● EXERCISE DIRECTIONS
Summarize the SNS usage guide in two sentences.

Usage

General concepts

SNS consists of multiple routes (or workflows). Each route contains multiple segments (or steps).

The sample sheets and most output are in a CSV format for macOS Quick Look (spacebar file preview) compatibility.

Brief overview

Download the code in an empty project directory.

git clone --depth 1 https://github.com/igordot/sns

Specify the reference genome.

sns/generate-settings <genome>

Generate a sample sheet based on a directory of FASTQ files.

sns/gather-fastqs <fastq_dir>

Run the analysis using a specific route.

sns/run <route>

Check for problems.

grep "ERROR:" logs-sbatch/*

Detailed description for new users

Add git to the environment (git is not available on UltraViolet/BigPurple by default).

module add git

Navigate to a clean new project directory. This is where all the results will end up.

cd <project_dir>

Download the code from GitHub, which will create the sns sub-directory with all the pipeline code.

git clone --depth 1 https://github.com/igordot/sns

Each project directory should have its own copy of the code for reproducibility. If you modify the code for one project, the changes will not affect other projects. If you repeat the analysis with additional samples at a different time, same code will be used.

Specify the reference genome (such as hg38 or hg19 for human, mm10 for mouse, dm6 or dm3 for fly).

sns/generate-settings <genome>

This will create settings.txt, which contains the information about the reference files and certain project settings.

Search a directory of FASTQ files to be used as input and generate a sample sheet.

sns/gather-fastqs <fastq_dir>

All found files will be added to the samples.fastq-raw.csv file. This command can be run multiple times if there are FASTQs in different directories. The file can be edited to add/remove samples or change the sample names. The sample names are automatically set based on FASTQ file names. All downstream file names will be set based on the sample names specified here, so it’s helpful to set them to something easily interpretable. The first column is the sample name, the second column is the R1 FASTQ, and the third column is the R2 FASTQ (if available). Each line contains a single FASTQ (or a pair of FASTQs for paired-end experiments). If a single sample has multiple FASTQs, each one will be on a different line. Multiple FASTQs for the same sample will be merged based on the sample name.

● PROVIDED RECORDS

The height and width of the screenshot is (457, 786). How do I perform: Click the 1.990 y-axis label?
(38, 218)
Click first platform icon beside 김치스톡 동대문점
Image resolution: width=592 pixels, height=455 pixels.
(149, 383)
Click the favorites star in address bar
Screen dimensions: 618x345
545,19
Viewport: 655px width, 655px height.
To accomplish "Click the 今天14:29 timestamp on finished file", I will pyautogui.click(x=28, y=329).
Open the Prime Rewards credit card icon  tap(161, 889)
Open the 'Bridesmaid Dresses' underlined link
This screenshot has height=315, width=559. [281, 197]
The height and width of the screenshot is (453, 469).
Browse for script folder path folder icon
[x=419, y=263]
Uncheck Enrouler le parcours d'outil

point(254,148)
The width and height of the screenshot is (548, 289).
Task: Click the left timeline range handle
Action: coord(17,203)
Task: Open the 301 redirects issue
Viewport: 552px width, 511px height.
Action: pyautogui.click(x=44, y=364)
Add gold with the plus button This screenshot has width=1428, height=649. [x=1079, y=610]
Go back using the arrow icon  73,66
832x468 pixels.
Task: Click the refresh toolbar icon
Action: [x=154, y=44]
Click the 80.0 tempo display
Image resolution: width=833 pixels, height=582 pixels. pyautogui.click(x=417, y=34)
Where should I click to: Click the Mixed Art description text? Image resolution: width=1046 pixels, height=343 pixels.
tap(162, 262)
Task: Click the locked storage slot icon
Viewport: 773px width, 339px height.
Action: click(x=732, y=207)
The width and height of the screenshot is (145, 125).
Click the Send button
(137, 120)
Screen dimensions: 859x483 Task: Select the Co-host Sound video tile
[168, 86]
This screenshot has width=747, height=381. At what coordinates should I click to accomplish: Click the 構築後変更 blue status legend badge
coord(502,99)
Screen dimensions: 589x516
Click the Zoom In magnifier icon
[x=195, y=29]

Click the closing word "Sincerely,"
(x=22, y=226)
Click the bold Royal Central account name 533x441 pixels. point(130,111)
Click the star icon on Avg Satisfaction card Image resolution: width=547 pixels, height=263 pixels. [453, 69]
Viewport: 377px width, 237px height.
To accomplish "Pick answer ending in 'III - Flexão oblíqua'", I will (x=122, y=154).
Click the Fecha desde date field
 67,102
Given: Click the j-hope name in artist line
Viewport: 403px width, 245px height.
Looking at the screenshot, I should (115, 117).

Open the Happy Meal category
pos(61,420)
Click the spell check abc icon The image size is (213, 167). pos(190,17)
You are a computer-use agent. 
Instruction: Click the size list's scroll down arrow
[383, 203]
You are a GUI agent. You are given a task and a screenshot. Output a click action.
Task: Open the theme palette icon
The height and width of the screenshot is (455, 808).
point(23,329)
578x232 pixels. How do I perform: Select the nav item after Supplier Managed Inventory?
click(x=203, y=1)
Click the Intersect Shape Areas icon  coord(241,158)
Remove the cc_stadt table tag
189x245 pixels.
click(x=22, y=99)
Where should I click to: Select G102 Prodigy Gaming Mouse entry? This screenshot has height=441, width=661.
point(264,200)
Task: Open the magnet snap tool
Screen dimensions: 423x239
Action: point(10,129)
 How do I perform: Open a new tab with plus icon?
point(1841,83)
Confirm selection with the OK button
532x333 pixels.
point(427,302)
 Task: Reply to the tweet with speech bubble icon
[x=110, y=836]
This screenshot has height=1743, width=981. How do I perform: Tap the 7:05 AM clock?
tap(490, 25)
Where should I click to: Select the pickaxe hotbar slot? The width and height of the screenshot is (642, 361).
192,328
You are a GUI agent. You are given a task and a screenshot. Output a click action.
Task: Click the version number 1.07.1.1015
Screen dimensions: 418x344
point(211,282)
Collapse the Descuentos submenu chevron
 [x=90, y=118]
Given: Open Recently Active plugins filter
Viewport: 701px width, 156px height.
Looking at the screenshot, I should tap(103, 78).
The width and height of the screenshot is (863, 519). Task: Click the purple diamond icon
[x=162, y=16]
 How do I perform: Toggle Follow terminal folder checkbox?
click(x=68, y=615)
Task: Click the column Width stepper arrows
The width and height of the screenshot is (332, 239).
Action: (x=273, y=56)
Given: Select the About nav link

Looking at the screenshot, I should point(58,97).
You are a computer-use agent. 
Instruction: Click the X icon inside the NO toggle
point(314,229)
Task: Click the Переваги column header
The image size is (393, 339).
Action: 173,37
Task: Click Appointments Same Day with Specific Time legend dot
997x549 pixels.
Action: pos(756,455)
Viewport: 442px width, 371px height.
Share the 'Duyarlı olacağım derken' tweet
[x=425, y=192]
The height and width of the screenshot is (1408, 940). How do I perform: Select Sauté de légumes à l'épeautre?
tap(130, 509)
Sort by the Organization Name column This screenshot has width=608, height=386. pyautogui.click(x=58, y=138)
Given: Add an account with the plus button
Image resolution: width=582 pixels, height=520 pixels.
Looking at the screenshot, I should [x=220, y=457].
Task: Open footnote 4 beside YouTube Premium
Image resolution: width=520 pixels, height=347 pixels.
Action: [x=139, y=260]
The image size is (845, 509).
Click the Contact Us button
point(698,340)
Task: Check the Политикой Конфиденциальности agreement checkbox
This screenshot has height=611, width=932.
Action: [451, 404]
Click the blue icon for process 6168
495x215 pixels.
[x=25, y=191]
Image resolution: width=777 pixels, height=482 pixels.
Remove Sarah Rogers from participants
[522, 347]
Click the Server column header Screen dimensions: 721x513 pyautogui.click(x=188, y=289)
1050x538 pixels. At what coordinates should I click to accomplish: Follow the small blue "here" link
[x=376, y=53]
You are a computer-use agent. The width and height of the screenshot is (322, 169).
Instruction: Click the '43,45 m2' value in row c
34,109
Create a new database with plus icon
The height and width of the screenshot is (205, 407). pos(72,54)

● PROBLEM SOLUTION
SNS is made up of routes, each with multiple segments, and you use it by cloning the code into an empty project directory, setting the reference genome with sns/generate-settings, building a sample sheet from a directory of FASTQ files with sns/gather-fastqs, running a route with sns/run, and checking the logs for "ERROR:". Each project directory should keep its own copy of the code for reproducibility, and the samples.fastq-raw.csv sheet lists one FASTQ or FASTQ pair per line, can be edited to add, remove or rename samples, and has multiple FASTQs for the same sample merged by sample name.